计算机工程与应用 ›› 2024, Vol. 60 ›› Issue (7): 147-156.DOI: 10.3778/j.issn.1002-8331.2210-0145

• 模式识别与人工智能 • 上一篇    下一篇

基于Conformer的实时多场景说话人识别模型

宣茜,韩润萍,高静欣   

  1. 1.北京服装学院 文理学院,北京 100029
    2.北京服装学院 服装艺术与工程学院,北京 100029
  • 出版日期:2024-04-01 发布日期:2024-04-01

Conformer-Based Speaker Recognition Model for Real-Time Multi-Scenarios

XUAN Xi, HAN Runping, GAO Jingxin   

  1. 1.School of Arts and Sciences, Beijing Institute of Fashion Technology, Beijing 100029, China
    2.School of Fashion, Beijing Institute of Fashion Technology, Beijing 100029, China
  • Online:2024-04-01 Published:2024-04-01

摘要: 为解决在多场景(跨域、长时以及噪声干扰语音场景)下说话人确认系统性能较差的问题,提出了一种基于Conformer构建的、实时多场景鲁棒的说话人识别模型——PMS-Conformer。PMS-Conformer的设计灵感来自于先进的模型MFA-Conformer。PMS-Conformer对MFA-Conformer的声学特征提取器、网络组件和损失函数计算模块进行了改进,其具有新颖有效的声学特征提取器,以及鲁棒的、具有较强泛化能力的声纹嵌入码提取器。基于VoxCeleb1&2数据集实现了PMS-Conformer的训练;开展了PMS-Conformer与基线MFA-Conformer以及ECAPA-TDNN在说话人确认任务上的性能对比评估实验。实验结果表明在长语音SITW、跨域VoxMovies以及加噪处理的VoxCeleb-O测试集上,以PMS-Conformer构建的说话人确认系统的性能比用这两个基线构建的说话人确认系统更有竞争力;并且在声纹嵌入码提取器的可训练参数(Params)和推理速度(RTF)方面,PMS-Conformer明显优于ECAPA-TDNN。实验结果说明了PMS-Conformer在实时多场景下具有良好的性能。

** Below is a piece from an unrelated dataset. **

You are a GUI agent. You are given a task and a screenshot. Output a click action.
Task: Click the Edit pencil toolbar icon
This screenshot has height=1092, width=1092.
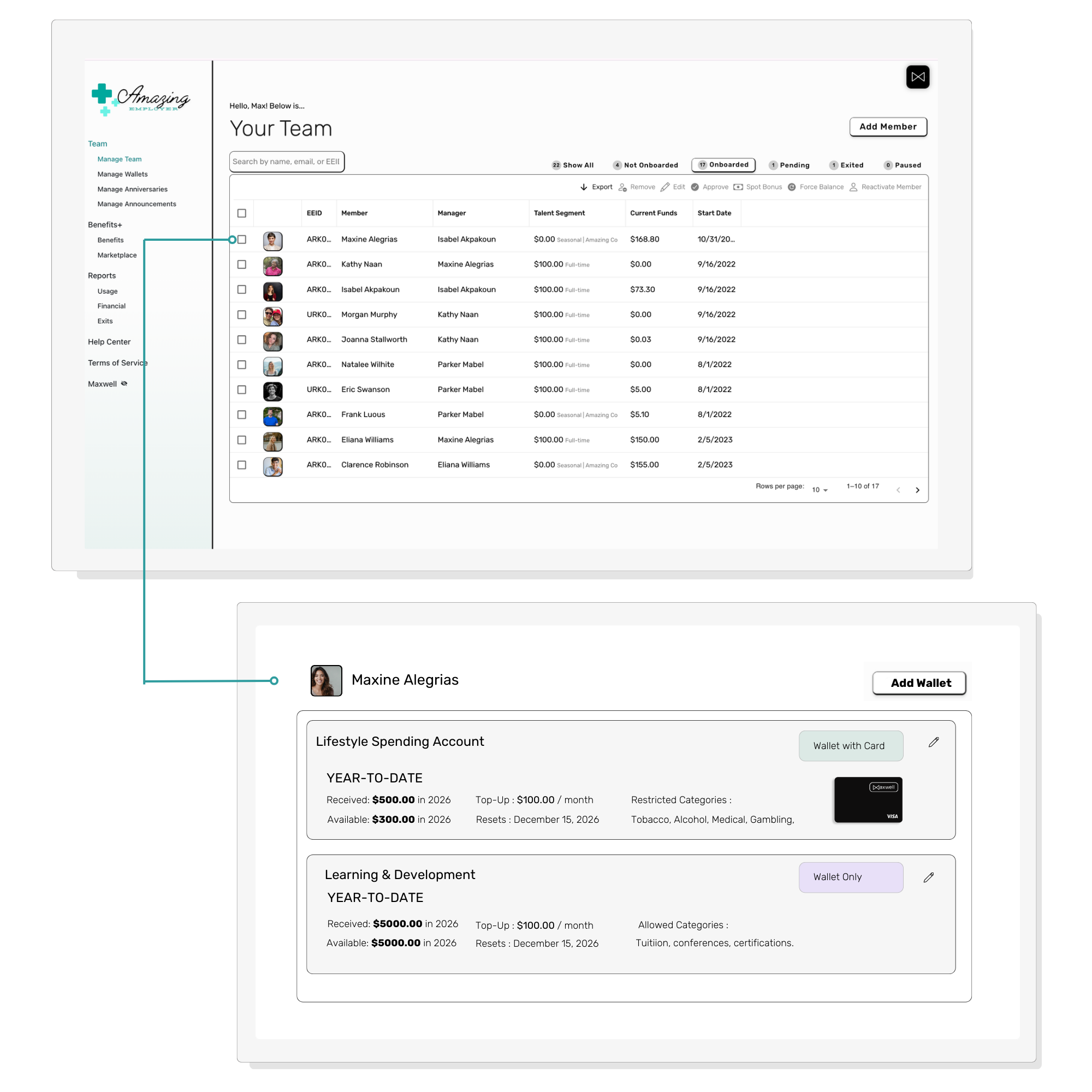click(x=664, y=187)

关键词: 说话人确认, MFA-Conformer, Sub-center AAM-Softmax, 声纹嵌入码, 声学特征提取

Abstract: To handle the problems of poor performances of speaker verification systems, appearing in multiple scenarios with cross-domain utterances, long-duration utterances and noisy utterances, a real-time robust speaker recognition model, PMS-Conformer, is designed based on Conformer in this paper. The architecture of the PMS-Conformer is inspired by the state-of-the-art model named MFA-Conformer. PMS-Conformer has made the improvements on the acoustic feature extractor, network components and loss calculation module of MFA-Conformer respectively, having the novel and effective acoustic feature extractor and the robust speaker embedding extractor with high generalization?capability. PMS-Conformer is trained on VoxCeleb1&2 dataset, and it is compared with the baseline MFA-Conformer and ECAPA-TDNN, and extensive comparison experiments are conducted on the speaker verification tasks. The experimental results show that on VoxMovies with cross-domain utterances, SITW with long-duration utterances and VoxCeleb-O processed by adding noise to its utterances, the ASV system built with PMS-Conformer is more competitive than those built with MFA-Conformer and ECAPA-TDNN respectively. Moreover, the trainable Params and RTF of the speaker embedding extractor of PMS-Conformer are significantly lower than those of ECAPA-TDNN. All evaluation experiment results demonstrate that PMS-Conformer exhibits good performances in real-time multi-scenarios.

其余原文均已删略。